8. When you think of Greece, you think of Feta cheese, ouzo, and many other typical items associated with the country and culture. But did you know that Greece is the world’s largest producer of sea sponges? The island of Kalymnos is famous for their beautiful natural sponges that people dive for and then sell. Next time you are using a natural sponge, think Greece!

9. Easter time in Greece is magical, and the biggest holiday celebrated in the country. However, Greeks believe in some pretty weird things in regard to Easter (Pascha). One of the weirdest is that salt, eggs and bread are forbidden to leave your home after sundown, under penalty of bringing bad luck to the house! So, if someone comes knocking at your door after sundown asking for salt, eggs or bread you shouldn’t give these things to them. If someone wants an egg, invite them in and cook it for them; never give it to them to take out of your house. Also, in an even stranger twist on this belief, if you want to give a guest a doggie bag that has bread of any kind in it and you know that they will be leaving your house after dark, you must leave the bag with the bread outside of the front door before the sun goes down. Only then may they take it with them.

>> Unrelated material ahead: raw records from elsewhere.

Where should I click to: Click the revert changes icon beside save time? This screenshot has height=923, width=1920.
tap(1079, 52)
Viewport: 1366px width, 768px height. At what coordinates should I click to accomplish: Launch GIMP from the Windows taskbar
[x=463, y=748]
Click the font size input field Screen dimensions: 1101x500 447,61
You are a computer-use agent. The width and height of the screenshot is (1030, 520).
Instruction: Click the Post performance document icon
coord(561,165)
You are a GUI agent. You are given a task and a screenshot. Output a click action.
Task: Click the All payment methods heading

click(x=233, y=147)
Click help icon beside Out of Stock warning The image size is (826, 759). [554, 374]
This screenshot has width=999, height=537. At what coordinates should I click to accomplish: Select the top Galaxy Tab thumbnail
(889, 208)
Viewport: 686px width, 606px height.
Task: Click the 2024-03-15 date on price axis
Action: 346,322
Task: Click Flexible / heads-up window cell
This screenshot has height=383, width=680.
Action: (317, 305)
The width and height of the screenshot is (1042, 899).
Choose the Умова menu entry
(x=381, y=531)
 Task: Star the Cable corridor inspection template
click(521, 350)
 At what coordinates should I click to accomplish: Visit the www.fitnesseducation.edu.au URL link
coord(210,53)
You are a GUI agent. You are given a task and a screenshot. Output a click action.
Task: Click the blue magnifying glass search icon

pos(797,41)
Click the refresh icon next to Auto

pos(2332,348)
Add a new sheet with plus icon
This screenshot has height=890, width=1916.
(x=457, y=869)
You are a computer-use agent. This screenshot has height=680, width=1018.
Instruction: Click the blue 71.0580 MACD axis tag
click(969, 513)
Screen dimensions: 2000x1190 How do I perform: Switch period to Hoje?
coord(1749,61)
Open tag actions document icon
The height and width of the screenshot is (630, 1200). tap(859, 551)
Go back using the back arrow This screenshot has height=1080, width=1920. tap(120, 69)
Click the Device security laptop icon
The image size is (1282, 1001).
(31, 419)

10. All Greeks over the age of 18 are required to vote by law. There is no opt-out option when it comes to voting, yet a lot of Greeks don’t vote. Ponder that for a while…

11. Blue roof tops are more than aesthetic… according to Greek folk tradition, rooftops are painted blue in order to ward off evil!

12. Greeks are touchy about their coffee. If you ask a Greek for some Turkish coffee, odds are they will give you the evil eye! Truly, do not ever make this request – not in a Greek person’s home nor in a cafeteria. First of all, it is Greek coffee and you will be told its entire story back story (so be sure to get comfy first!). Secondly, you’re in Greece, so again, it’s Greek coffee!

13. Greeks have a tradition of wearing black after the death of a spouse or loved one. Some people will wear it for the entire year following the death of someone close to them such as a parent, while widows often will wear a black dress every day for the rest of their entire lives!

14. Greeks cash in so big on their “nameday” that this day is actually considered of greater importance than their birthday. Most Greek names have saints associated with them, and your nameday is celebrated on the annual feast day of that saint. Every Greek person will have at least one name day to celebrate within the calendar year.

15. Annually, Greece breaks a unique tourist record… as the only country in the world that can claim having two tourists per one Greek! Amazingly, Greece has double the number of tourists than it has in actual population. And that number is growing, as tourism continues to reach new heights each year in the country.